TASK DIRECTIONS: Pictures stay out of the answer, but every line of the material must be restated exactly.

SOURCE MATERIAL:
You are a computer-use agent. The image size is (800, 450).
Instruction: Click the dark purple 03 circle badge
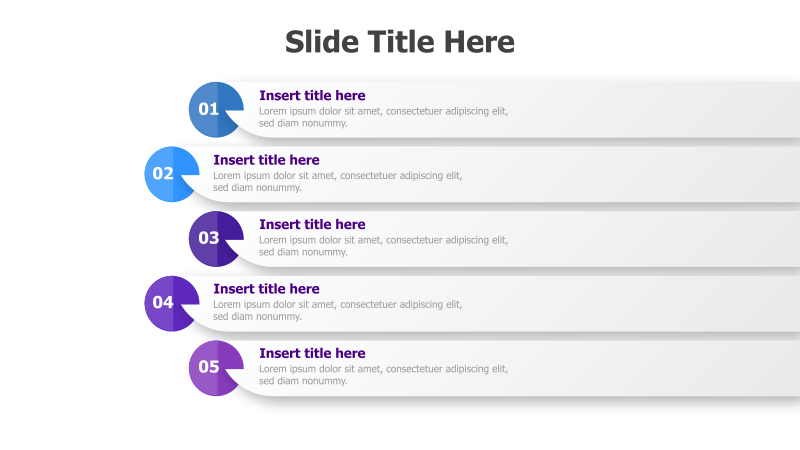point(216,239)
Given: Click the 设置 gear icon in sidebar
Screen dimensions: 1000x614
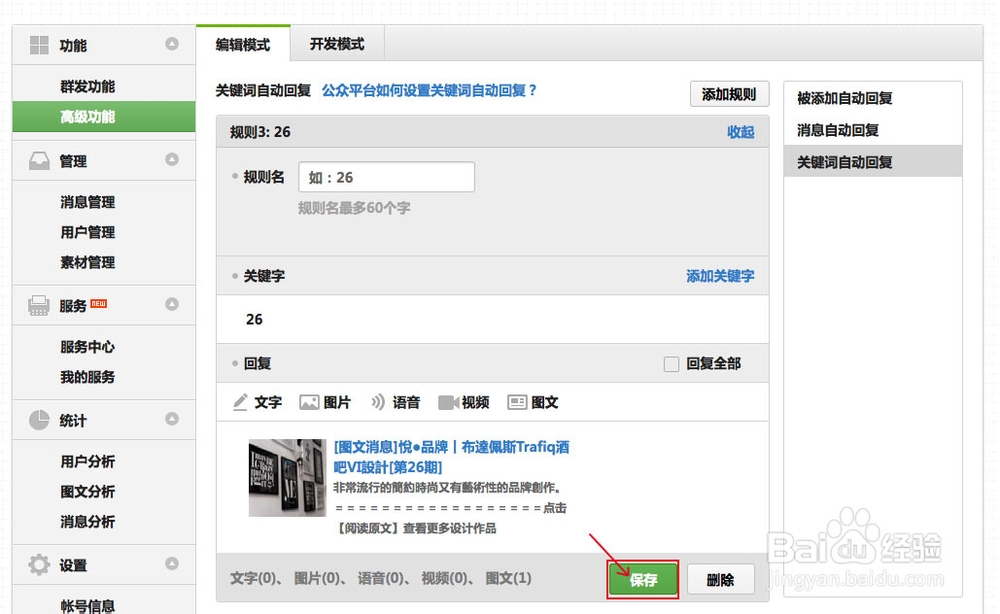Looking at the screenshot, I should pyautogui.click(x=38, y=564).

RESULT BELOW:
You are a computer-use agent. The image size is (800, 450).
Instruction: Click the dark purple 03 circle badge
point(216,239)
Given: Click the 设置 gear icon in sidebar
Screen dimensions: 1000x614
Looking at the screenshot, I should pyautogui.click(x=38, y=564).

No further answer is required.